交流会が終わり、宿に戻ると、セリアが俺たちの部屋を訪ねてきた。彼女は、昼間とは違う、簡素な、しかし上質な服に着替えていた。
「気をつけてください、リョウさん。父も、ルシウス枢機卿も、あなたが手にしている古代の知識という力を、自分たちのものにしようとするはずです」
セリアは、窓の外を眺めながら、ぽつりとつぶやく。
「そして…、残念ですが、そのためには手段を選ばないはずです」
彼女の言葉を聞いて、アイリアが不安そうに俺の顔を見つめた。俺は、彼女の手を握って、優しく微笑む。
「分かってる。でも、もう逃げない。ここで俺は古代知識の本当の価値を証明する。そして、権力者たちの企みを暴いてやる」
アイリアは、不安そうな顔をしていたが、俺の決意を理解してくれたようだった。
「…分かった。でも、一人で抱え込まないで。私たち、仲間なんだから」
その言葉に、俺は心が温かくなった。ノエル、セリア、そしてアイリア。俺には仲間がいる。みんなで力を合わせれば、きっとどんな困難も乗り越えられる。

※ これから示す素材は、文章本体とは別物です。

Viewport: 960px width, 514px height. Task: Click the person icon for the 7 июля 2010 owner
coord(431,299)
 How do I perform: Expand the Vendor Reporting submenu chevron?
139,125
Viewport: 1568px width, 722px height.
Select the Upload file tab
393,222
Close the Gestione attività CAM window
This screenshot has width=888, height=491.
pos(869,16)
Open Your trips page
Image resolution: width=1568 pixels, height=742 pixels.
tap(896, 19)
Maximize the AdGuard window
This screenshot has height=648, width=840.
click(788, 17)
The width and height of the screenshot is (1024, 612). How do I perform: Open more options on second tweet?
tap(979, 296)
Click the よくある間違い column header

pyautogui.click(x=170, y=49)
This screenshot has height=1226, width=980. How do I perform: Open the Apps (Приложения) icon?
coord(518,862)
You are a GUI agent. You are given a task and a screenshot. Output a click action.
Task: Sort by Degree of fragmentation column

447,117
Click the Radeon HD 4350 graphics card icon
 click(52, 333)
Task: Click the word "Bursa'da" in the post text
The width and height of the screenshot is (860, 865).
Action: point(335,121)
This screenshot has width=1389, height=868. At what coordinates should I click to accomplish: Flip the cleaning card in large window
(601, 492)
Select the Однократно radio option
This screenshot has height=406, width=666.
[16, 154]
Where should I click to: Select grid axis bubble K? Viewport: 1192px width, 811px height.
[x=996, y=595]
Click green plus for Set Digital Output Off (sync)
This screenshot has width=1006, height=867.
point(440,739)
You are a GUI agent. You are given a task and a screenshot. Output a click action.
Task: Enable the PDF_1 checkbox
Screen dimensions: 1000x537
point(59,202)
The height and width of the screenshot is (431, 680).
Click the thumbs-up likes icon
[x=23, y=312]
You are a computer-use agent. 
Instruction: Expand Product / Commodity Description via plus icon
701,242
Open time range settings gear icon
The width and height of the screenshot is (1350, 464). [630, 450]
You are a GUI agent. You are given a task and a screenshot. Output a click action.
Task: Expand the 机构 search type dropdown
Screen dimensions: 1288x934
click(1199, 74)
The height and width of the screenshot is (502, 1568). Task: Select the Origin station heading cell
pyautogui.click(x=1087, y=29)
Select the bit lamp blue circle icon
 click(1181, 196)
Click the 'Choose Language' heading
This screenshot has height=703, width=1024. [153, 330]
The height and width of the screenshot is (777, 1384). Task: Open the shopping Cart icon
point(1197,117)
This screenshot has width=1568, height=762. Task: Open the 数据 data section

その夜、俺は明日の公開討論会に向けて、資料を整理し直していた。古代文字で書かれた、崩れかけた羊皮紙。その匂いを嗅ぎ、指先でその凸凹をなぞる。一つひとつの文字が、古代文明の叡智と悲劇を物語っている。
「リョウ、少しは休んで」
アイリアが、俺の隣に座って、優しい声で言った。彼女の手には、温かいミルクの入ったマグカップが握られている。
「ありがとう。でも、もう少しだけ…」
「無理しちゃダメよ。明日、リョウが倒れたら大変なんだから」
アイリアは、俺の隣にそっと寄りかかって、俺の手から羊皮紙を一枚、そっと抜き取った。
「私がいるから、大丈夫。私たちは一人じゃないから」
彼女の優しい眼差しに、俺の心の緊張が少しずつほぐれていくのを感じた。
この王都は、今までの遺跡よりもずっと危険な場所になりそうだ。だが、俺は負けない。アイリアのため、真実のため、そして未来のために、戦い抜くと心に誓った。
そうして俺は、温かいミルクを一口飲む。口の中に広がる優しい甘さが、俺の心を静かに満たしていく。
明日の公開討論会は、今まで以上に厳しいものになるだろう。だが、俺は一人じゃない。アイリアと、仲間たちと、この戦いに臨むのだ。